CONVENTIONS DE DOUBLE IMPOSITION CONCLUES PAR MONACO ET CONFORMES

AU MODELE OCDE[2]

Pays

Eléments à noter

Luxembourg

Convention tendant à éviter les doubles impositions et à prévenir la fraude fiscale en matière d’impôts sur le revenu et sur la fortune

Impôts visés pour le Luxembourg : impôt sur le revenu des personnes physiques, impôt sur le revenu des collectivités, impôt sur la fortune, impôt commercial communal.

Application de la clause de non-discrimination aux personnes qu’elles soient ou non résidentes (application aux nationaux même non résidents).

Entrée en vigueur à la réception de la dernière notification démontrant l’accomplissement des formalités :

– Impôts retenus à la source : aux revenus distribués après le 1er janvier de l’année suivant celle de l’entrée en vigueur.

– Impôts sur le revenu ou sur la fortune et article relatif à l’échange de renseignements : pour toute année d’imposition postérieure au 1er janvier suivant celle de l’entrée en vigueur.

Qatar

Convention tendant à éviter les doubles impositions et à prévenir la fraude fiscale en matière d’impôts sur le revenu

Impôts visés pour le Qatar : impôts sur les revenus.

La convention limite son champ d’application aux seuls résidents et la clause de non-discrimination ne pose qu’un critère de nationalité (applications aux seuls résidents).

Entrée en vigueur à la réception de la dernière notification de l’accomplissement des formalités.

Prise d’effet :

– Impôts retenus à la source : aux sommes payées ou créditées après le 1er janvier de l’année suivant celle de l’entrée en vigueur.

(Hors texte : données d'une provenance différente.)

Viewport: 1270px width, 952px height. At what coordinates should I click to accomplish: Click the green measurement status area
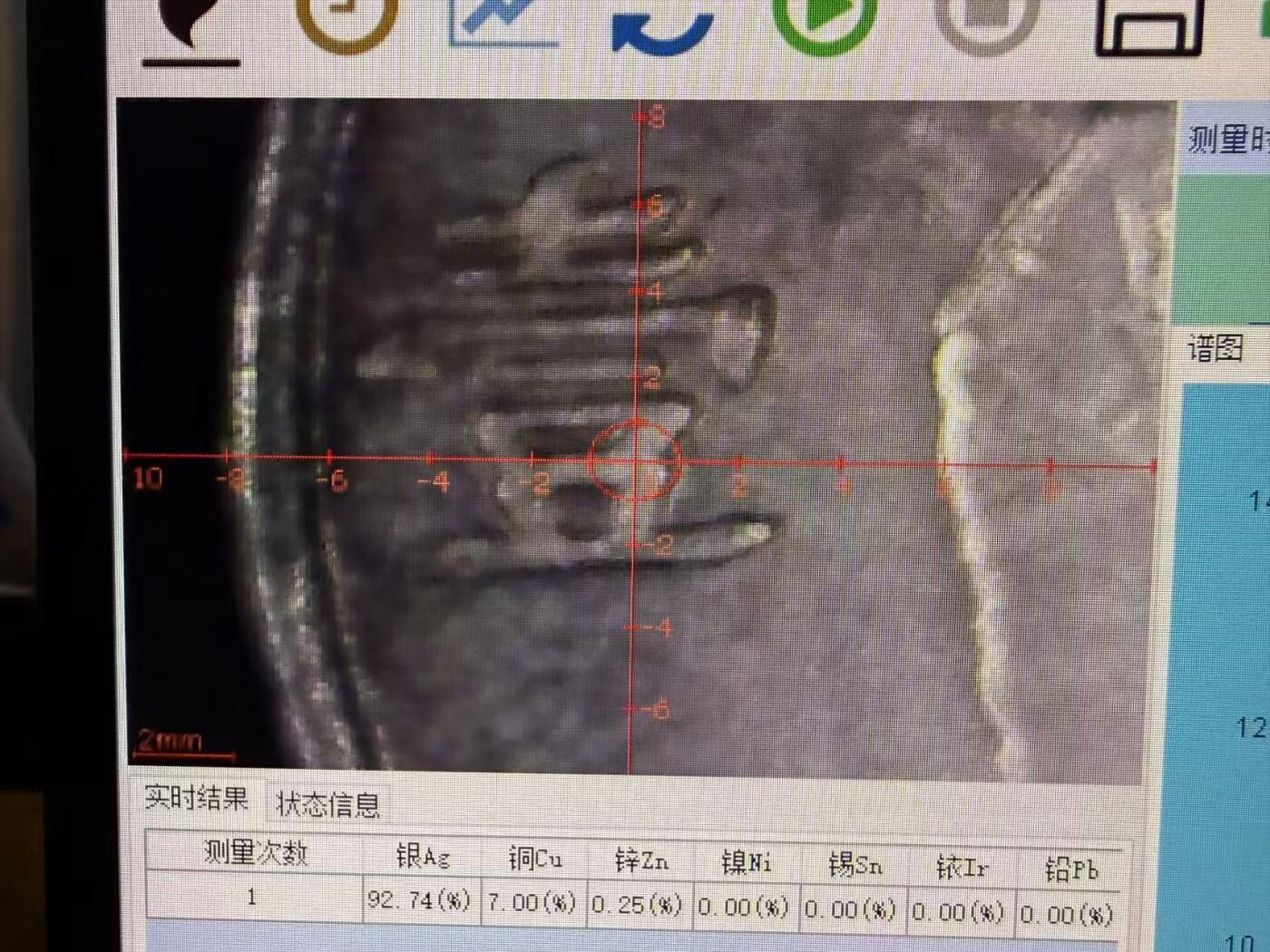tap(1225, 245)
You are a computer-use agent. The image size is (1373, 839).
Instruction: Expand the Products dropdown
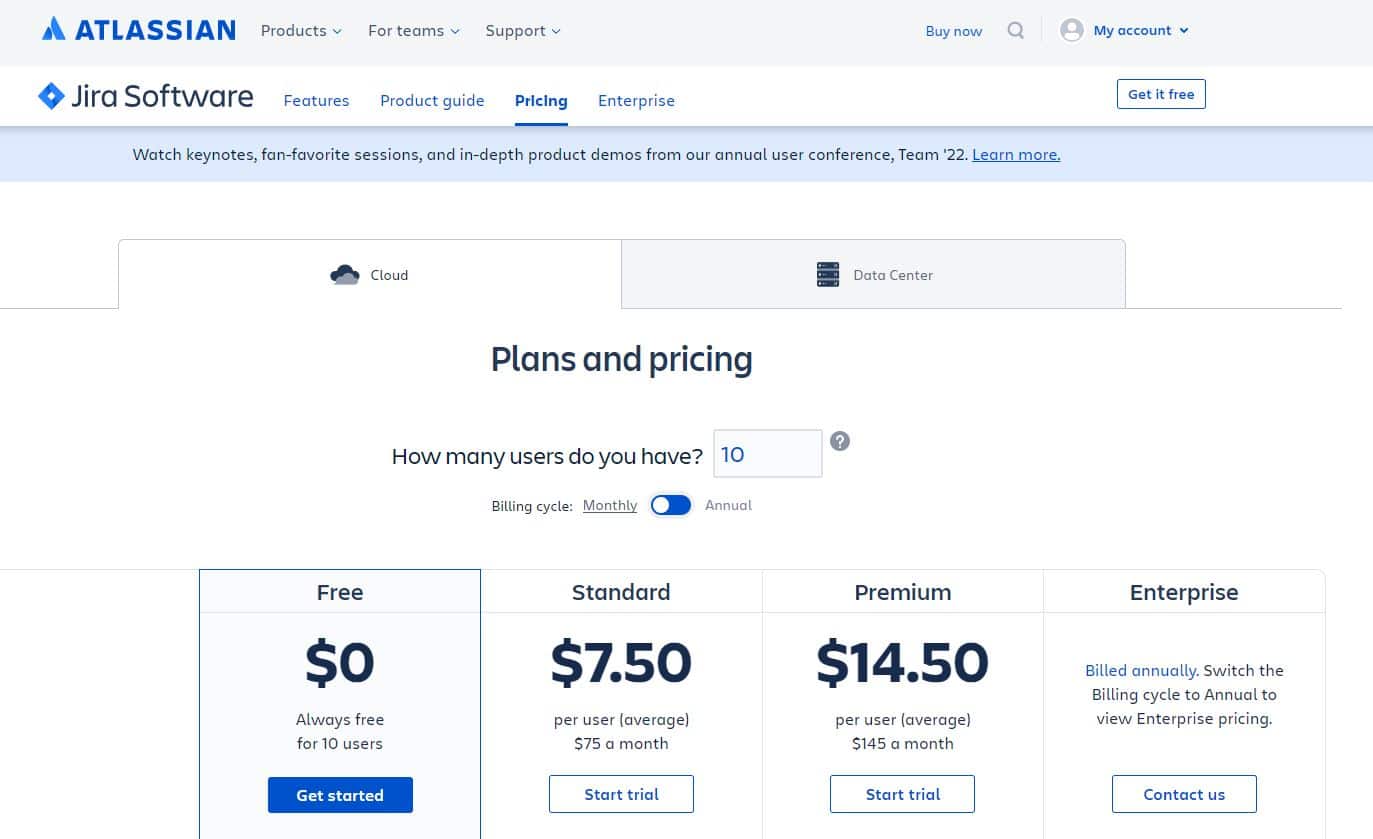pos(300,31)
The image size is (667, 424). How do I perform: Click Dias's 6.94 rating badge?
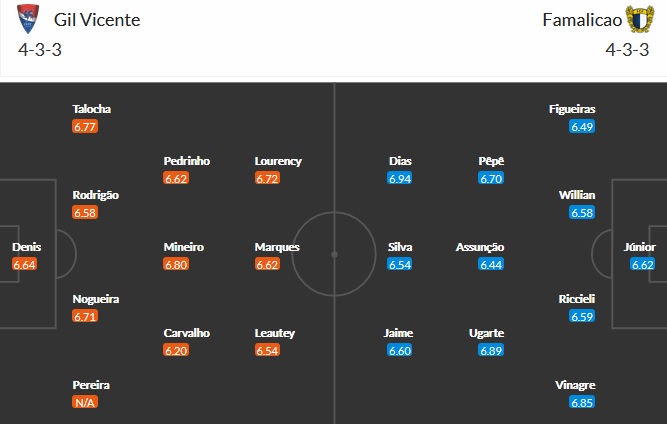tap(400, 178)
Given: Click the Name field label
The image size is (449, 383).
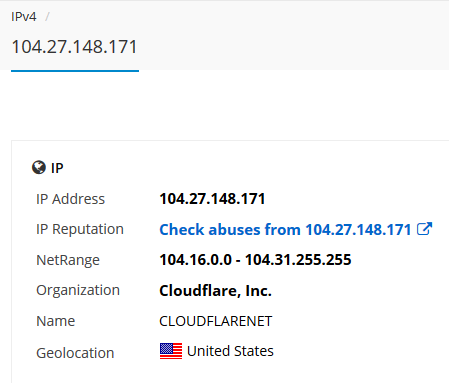Looking at the screenshot, I should (56, 321).
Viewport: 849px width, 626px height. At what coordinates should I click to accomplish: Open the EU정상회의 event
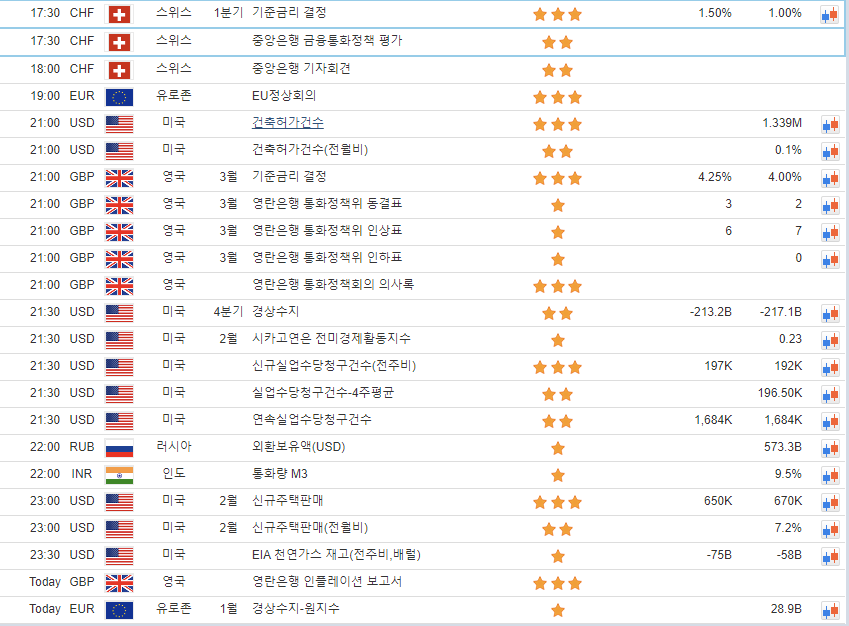(284, 96)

– Autres impôts : pour toute année d’imposition postérieure à l’année suivant celle de l’entrée en vigueur.

Saint Kitts et Nevis

Convention tendant à éviter les doubles impositions et à prévenir la fraude fiscale en matière d’impôts sur le revenu et sur le capital

Impôts visés pour Saint Kitts et Nevis : impôts de toute sorte.

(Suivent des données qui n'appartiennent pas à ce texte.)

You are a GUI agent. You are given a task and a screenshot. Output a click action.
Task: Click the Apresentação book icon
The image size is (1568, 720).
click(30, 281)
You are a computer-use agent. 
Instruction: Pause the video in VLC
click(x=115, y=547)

Application de la clause de non-discrimination aux personnes qu’elles soient ou non résidentes (application aux nationaux même non résidents).

Entrée en vigueur le 1er janvier de l’année suivant la date de réception de la dernière notification de l’accomplissement des formalités.

Prise d’effet :

– Retenues à la source : sommes payées ou créditées après le 1er janvier de l’année suivant celle de l’entrée en vigueur ;

– Impôts sur le revenu ou sur le capital et article relatif à l’échange de renseignements : pour toute année d’imposition postérieure au 1er janvier suivant celle de l’entrée en vigueur.

Seychelles

Convention tendant à éviter les doubles impositions et à prévenir la fraude fiscale en matière d’impôts sur le revenu

Impôts visés pour les Seychelles : impôt sur les bénéfices et impôt sur le revenu des entreprises pétrolières.

Application de la clause de non-discrimination aux personnes qu’elles soient ou non résidentes (application aux nationaux même non résidents).

Entrée en vigueur le 1er janvier de l’année suivant la date de réception de la dernière notification de l’accomplissement des formalités.

Prise d’effet :

– Retenues à la source : sommes payées ou créditées après le 1er janvier de l’année suivant celle de l’entrée en vigueur ;

– Autres impôts : pour toute année d’imposition commençant le ou après le 1er janvier de l’année suivant celle de l’entrée en vigueur.


Henri FONTANA

Avocat au Barreau de Nice

Ancien Assistant à la Faculté

CABINET FONTANEAU


[1] Concernant Monaco, tous les accords signés ne visent que l’impôt sur les bénéfices.

[2] Concernant Monaco, tous les accords signés ne visent que l’impôt sur les bénéfices.